Paperback 281: Dead Pigeon / Robert P. Hansen (Bantam 1188)

Paperback 281: Bantam 1188 (1st ptg, 1953)

Title: Dead Pigeon
Author: Robert P. Hansen
Cover artist: Charles Binger

Yours for: $13


Best things about this cover:
  • Step 1: shred my shirt and stun her with my awesome torso. Step 2: beat her to death with a dead pigeon
  • Am I supposed to believe that that is an ordinary white dress shirt. Because I do not believe that that is an ordinary white dress shirt. On his left side, it all looks normal enough, but on his right ... where's the sleeve? Is it a vest? Some kind of crazy modern Swedish Eurovest?
  • I normally find smoking girls with guns and cleavage and gams to be quite hot. Not so this one. She looks bored. Or spellbound by the torsal grandeur of her captive.
  • Something weird is going on behind her head. There's a lamp ... but it sort of disappears somewhere around the "B" in "Robert," as if its right half is invisible.

Best things about this back cover:
  • Words cannot describe how much I love the iconic "Hand of Guy in Suit Holding Pistol" — I want a T-shirt with that image and that image alone on it.
  • The original cover image of this book pictured here is goofy but clever — a reader's POV depiction of a pigeon-shooting carnival game.
  • The cover copy — front and back — is terrible. Pure cliche, and not even superawesomeshameless cliche. Just yawn. Like it was written by the Hardboiled PatterBot 3000.

Page 123~

"[...] Parker was the cruelest man I've ever known, a sadist in an extremely controlled way. He's done several things to me that are unbelievable. [...]"


~RP

[Follow Rex Parker on Twitter]

Thursday, August 20, 2009

Paperback 279: The Angry Mountain / Hammond Innes (Bantam 1058)

Paperback 279: Bantam 1058 (1st ptg, 1952)

Title: The Angry Mountain
Author: Hammond Innes
Cover artist: Mitchell Hooks

Yours for: $13


Best things about this cover:
  • He put his ear to the door. "Shhh. Be quiet, naked Sonia Braga. I think hear the mountain ... and it sounds angry."
  • Sonia Braga: The Crappy Casting Couch Years
  • Does anyone even know who Sonia Braga is any more? "Kiss of the Spider Woman?" Anyone?
  • "A smashing story..." As in, "We smashed one of the louvered blind panels out of the window to enhance your lava-viewing pleasure."
  • There are so many folds in that sheet. It's mesmerizing if you look at it for too long...

Best things about this back cover:
  • I love the quaint explanation of why this paperback book exists. "See, we published a book in hardback, and it did really well, so we decided hey, we can probably sell enough in softcover to realize a robust profit, even with the smaller margins." The fifties were so earnest and friendly.
  • I don't love the repro of the original cover. Book should be called "The Angry Hand."
  • "Zina murmured sleepily and sat up, showing me her nakedness." Pardon me while I throw up in my mouth a little. I think you mean "I could see her boobs. Oh man, boobs. Awesome."
  • Love love love the Orwellian announcement of the forthcoming Huxley novel. "Brave New World is coming! You will submit to its laws! Resistance is Futile!"

Page 123~

"Do you think I don't know what the man is? That last night in Milan—I lay in bed in the dark and felt his hands on my leg. I knew those hands. I'd known them [sic] if a thousand hands were touching my leg."

> Provided data:
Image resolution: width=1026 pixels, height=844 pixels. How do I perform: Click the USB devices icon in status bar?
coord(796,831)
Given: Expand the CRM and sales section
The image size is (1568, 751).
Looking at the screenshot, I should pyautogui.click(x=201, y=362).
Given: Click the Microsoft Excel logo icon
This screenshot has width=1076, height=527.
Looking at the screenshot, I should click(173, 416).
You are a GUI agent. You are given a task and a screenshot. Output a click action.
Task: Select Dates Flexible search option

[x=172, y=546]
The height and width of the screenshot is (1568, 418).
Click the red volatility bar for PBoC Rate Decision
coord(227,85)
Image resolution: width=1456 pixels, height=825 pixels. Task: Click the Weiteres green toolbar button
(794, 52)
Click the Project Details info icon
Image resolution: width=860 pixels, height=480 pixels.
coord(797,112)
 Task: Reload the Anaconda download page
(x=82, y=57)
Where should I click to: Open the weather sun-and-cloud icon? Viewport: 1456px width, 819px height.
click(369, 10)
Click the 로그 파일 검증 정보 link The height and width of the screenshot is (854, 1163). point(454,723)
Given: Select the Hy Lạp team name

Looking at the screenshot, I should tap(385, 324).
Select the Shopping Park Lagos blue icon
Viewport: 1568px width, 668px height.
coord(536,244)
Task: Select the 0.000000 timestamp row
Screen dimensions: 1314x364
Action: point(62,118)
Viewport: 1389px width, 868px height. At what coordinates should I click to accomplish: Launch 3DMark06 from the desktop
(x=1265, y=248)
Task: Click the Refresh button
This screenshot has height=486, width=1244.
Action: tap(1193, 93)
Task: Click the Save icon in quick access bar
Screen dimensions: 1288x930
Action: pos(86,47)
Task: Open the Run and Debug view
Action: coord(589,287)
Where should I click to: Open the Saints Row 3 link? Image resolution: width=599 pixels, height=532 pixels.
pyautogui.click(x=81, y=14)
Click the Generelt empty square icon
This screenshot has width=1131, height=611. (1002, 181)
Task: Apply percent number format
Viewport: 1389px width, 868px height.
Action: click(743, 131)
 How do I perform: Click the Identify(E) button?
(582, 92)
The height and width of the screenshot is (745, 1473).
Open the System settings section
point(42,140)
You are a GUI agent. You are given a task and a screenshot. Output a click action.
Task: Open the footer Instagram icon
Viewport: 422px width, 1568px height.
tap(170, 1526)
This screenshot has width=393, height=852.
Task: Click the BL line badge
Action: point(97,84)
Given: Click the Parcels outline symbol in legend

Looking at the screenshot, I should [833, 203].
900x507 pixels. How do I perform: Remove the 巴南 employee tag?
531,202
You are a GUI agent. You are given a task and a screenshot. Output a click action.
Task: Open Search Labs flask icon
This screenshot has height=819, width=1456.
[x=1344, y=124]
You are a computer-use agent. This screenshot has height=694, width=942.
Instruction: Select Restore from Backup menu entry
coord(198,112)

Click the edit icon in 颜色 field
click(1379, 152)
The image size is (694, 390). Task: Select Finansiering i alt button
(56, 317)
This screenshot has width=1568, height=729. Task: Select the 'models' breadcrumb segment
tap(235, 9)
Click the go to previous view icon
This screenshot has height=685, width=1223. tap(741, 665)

> Prompt A: Please list every person named in an Author or Cover artist field of the paperback cover reviews.
> Prompt B: Carry on the paperback cover reviews from the point where they stop.

> Output A:
Robert P. Hansen
Charles Binger
Hammond Innes
Mitchell Hooks

> Output B:
"A thousand!?" Seriously, Sonia Braga had to do some terrible shit to get her career underway.

~RP

[Follow Rex Parker on Twitter]

P.S. I need your help. Some entity calling itself "Book Blogger Appreciation Week" (BBAW) has notified me that my blog, this blog, has been nominated for one of its annual awards in the category of ... BEST WRITING. Really? Of all the categories (including Funniest Blog, hello) this is the one I'm nominated for? The Big One? Well, OK. Thank you. I'm flattered, even if my nomination is really just the voice of one crank crying in the wilderness (or my mom). I can tell you there is no way I have a chance of even being shortlisted. First, those book blogger ladies are mobbed up tight. They read and write like crazy and all seem to know each other (if the Twitter back-and-forths I see from time to time are any indication). Second, they actually read the books they talk about, whereas yours truly hasn't read a book in years; I can barely get through my Batman comics week to week. Third, my audience, while brilliant and loyal, is still relatively small. But in the interest of ... whaddya call it ... gratitude? Yeah, gratitude, as well as bloggerly community, I'm going to play ball. Here's what I have to do (and how you can help). The following is verbatim from the notification email:

In order to help our panels fairly evaluate your blog, we ask that you submit permalinks (direct links to individual blog posts) for 5 blog posts per category that you consider to be the best representation of your blog. [...] Of the 5 posts submitted please include a minimum of one book review/recommendation/or spotlight post.

So, please help me, if you would, by suggesting (in comments, or by email) which write-ups you think I should submit. I have no perspective. I think even my ugliest children are awesome.

Thank you.

~RP

Sunday, August 16, 2009

Paperback 278: Savage Bride / Cornell Woolrich (Gold Medal 719)

Paperback 278: Gold Medal 719 (3rd ptg, 1957)

Title: Savage Bride
Author: Cornell Woolrich
Cover artist: Barye Phillips

Yours for: $20


Best things about this cover:

  • "Rowrrr! Tigress care not for clothing, or for bed sheets. Tigress eat new husband and leave only giant skull behind!"
  • "Uh, honey, when I asked you if you wanted to play a little 'stroke the totem pole,' I didn't mean that literally..."
  • This cover has all the "savage" iconography: nudity, writhing ritualistic dance, mysterious carvings, evidence of cannibalism, and miniature tribal elders with flamboyant headwear presiding over it all.

Best things about this back cover:
  • Let it be known that I wrote "writhing" re: the front cover before I read this back cover blurb. Prescience!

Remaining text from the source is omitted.